####Background In current tech world, performance and scaling are 2 main factors when we design a system. Cache is born for performance improvemant but when it meets with scaling requirement, things are getting interesting. In this post and upcoming posts, I will describe couple caching strategies and try to compare them in a distributed environment.
####Strategies In this section, I will describe 5 types of caching strategies: cache aside, read through, read ahead, write through, write behind.
This is where application is responsible for reading and writing from the database and the cache doesn’t interact with the database at all. The cache is “kept aside” as a faster and more scalable in-memory data store. The application checks the cache before reading anything from the database. And, the application updates the cache after making any updates to the database. This way, the application ensures that the cache is kept synchronized with the database.
This is where cache store is responsible for reading from the database. When an application asks the cache for certain key and miss, that will delegate cache store to fetch data from database and populate it in cache for future use. And then return data to application. This performance can be improved by read ahead
This will allow developers to configure a cache to automatically and asynchronously reload any recently accessed cache entry from the cache loader before its expiration. The result is that after a frequently accessed entry has entered the cache, the application will not fell the impact of a read against a potentially slow cache when the entry is reloaded due to expiration. The asynchronous refresh is only triggered when a object that is sufficiently close to its expiration time is accessed.

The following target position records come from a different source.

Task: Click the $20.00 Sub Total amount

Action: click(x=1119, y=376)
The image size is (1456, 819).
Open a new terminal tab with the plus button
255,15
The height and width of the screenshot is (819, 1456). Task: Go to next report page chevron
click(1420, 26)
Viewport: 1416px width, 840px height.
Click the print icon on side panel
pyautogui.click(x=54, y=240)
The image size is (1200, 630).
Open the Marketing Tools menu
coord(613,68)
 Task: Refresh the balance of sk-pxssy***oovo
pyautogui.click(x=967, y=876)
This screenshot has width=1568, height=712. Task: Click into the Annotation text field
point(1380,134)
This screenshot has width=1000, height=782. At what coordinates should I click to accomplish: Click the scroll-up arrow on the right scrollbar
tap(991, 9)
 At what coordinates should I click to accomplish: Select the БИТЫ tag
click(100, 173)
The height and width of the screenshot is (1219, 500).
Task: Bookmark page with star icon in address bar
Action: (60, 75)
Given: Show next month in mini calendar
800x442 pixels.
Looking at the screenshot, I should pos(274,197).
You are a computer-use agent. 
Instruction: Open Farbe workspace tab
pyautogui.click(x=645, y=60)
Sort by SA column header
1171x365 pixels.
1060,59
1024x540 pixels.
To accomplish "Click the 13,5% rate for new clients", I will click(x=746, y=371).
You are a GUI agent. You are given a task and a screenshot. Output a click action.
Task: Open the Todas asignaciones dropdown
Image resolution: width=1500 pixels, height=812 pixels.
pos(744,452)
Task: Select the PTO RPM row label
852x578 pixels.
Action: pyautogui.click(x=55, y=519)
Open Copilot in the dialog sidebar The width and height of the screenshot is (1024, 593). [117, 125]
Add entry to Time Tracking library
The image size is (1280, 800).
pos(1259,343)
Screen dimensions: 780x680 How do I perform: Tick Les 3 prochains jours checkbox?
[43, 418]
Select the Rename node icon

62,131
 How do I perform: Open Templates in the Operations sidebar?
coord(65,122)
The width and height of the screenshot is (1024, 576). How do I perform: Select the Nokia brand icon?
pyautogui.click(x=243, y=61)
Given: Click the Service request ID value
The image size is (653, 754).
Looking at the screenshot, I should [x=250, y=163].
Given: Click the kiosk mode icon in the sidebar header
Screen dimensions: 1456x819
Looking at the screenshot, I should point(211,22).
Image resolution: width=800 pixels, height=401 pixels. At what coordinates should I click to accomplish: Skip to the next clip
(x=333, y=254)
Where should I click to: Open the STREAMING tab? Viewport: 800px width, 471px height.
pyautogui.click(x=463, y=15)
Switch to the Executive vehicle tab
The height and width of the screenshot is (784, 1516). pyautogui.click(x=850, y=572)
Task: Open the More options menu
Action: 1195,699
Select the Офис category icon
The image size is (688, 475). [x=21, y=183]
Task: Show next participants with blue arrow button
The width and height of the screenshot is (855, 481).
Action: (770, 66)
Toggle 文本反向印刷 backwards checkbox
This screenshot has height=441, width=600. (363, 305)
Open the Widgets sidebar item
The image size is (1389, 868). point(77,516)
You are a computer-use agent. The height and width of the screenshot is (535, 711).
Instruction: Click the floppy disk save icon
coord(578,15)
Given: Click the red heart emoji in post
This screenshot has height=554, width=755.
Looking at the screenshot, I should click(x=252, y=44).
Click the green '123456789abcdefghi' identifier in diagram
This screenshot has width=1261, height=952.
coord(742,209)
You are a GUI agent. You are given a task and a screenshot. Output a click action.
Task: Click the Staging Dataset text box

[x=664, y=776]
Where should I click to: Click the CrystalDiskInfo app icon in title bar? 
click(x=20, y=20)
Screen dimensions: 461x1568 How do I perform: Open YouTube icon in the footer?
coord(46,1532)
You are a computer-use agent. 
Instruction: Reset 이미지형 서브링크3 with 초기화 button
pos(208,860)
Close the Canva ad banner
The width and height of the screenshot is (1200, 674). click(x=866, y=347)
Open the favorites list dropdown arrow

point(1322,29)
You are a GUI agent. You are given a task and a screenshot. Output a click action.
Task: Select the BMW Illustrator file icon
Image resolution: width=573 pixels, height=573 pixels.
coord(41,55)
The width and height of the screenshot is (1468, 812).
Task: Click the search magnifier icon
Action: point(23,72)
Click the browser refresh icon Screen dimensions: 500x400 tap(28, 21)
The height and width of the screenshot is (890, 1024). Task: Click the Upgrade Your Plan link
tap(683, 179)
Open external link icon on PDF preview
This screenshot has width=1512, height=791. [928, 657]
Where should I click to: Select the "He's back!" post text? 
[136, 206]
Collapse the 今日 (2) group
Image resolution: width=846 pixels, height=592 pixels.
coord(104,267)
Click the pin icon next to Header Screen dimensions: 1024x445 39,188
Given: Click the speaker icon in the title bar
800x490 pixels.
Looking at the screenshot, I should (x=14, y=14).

When the application updates a piece of data in the cache, the operation will not complete/return until the database is also got updated. This does not improve write performance since you are still dealing with the latency of the write to database. Improving write performance is the purpose for the write behind.
In this strategy, modified cache entries are asynchronously written to the data source after a configurable delay, whether after 10 seconds, 20 minutes, a day or even a week or longer.For Write-Behind caching, we will maintains a write-behind queue of the data that must be updated in the data source. When the application updates X in the cache, X is added to the write-behind queue (if it isn’t there already; otherwise, it is replaced), and after the specified write-behind delay we will call the cache to update the underlying database with the latest state of X. Note that the write-behind delay is relative to the first of a series of modifications—in other words, the data in the data source will never lag behind the cache by more than the write-behind delay.
Read-Through/Write-Through vs. cache-aside
There are two common approaches to the cache-aside pattern in a clustered environment. One involves checking for a cache miss, then querying the database, populating the cache, and continuing application processing. This can result in multiple database hits if different application threads perform this processing at the same time. Alternatively, applications may perform double-checked locking (which works since the check is atomic with respect to the cache entry). This, however, results in a substantial amount of overhead on a cache miss or a database update (a clustered lock, additional read, and clustered unlock – up to 10 additional network hops, or 6-8ms on a typical gigabit ethernet connection, plus additional processing overhead and an increase in the “lock duration” for a cache entry).
By using inline caching, the entry is locked only for the 2 network hops (while the data is copied to the backup server for fault-tolerance). Additionally, the locks are maintained locally on the partition owner. Furthermore, application code is fully managed on the cache server, meaning that only a controlled subset of nodes will directly access the database (resulting in more predictable load and security). Additionally, this decouples cache clients from database logic.
Refresh ahead vs. Read Through
Refresh-ahead offers reduced latency compared to read-through, but only if the cache can accurately predict which cache items are likely to be needed in the future. With full accuracy in these predictions, refresh-ahead will offer reduced latency and no added overhead. The higher the rate of misprediction, the greater the impact will be on throughput (as more unnecessary requests will be sent to the database) – potentially even having a negative impact on latency should the database start to fall behind on request processing.
Write Behind vs. Write Through
If the requirements for write-behind caching can be satisfied, write-behind caching may deliver considerably higher throughput and reduced latency compared to write-through caching. Additionally write-behind caching lowers the load on the database (fewer writes), and on the cache server (reduced cache value deserialization).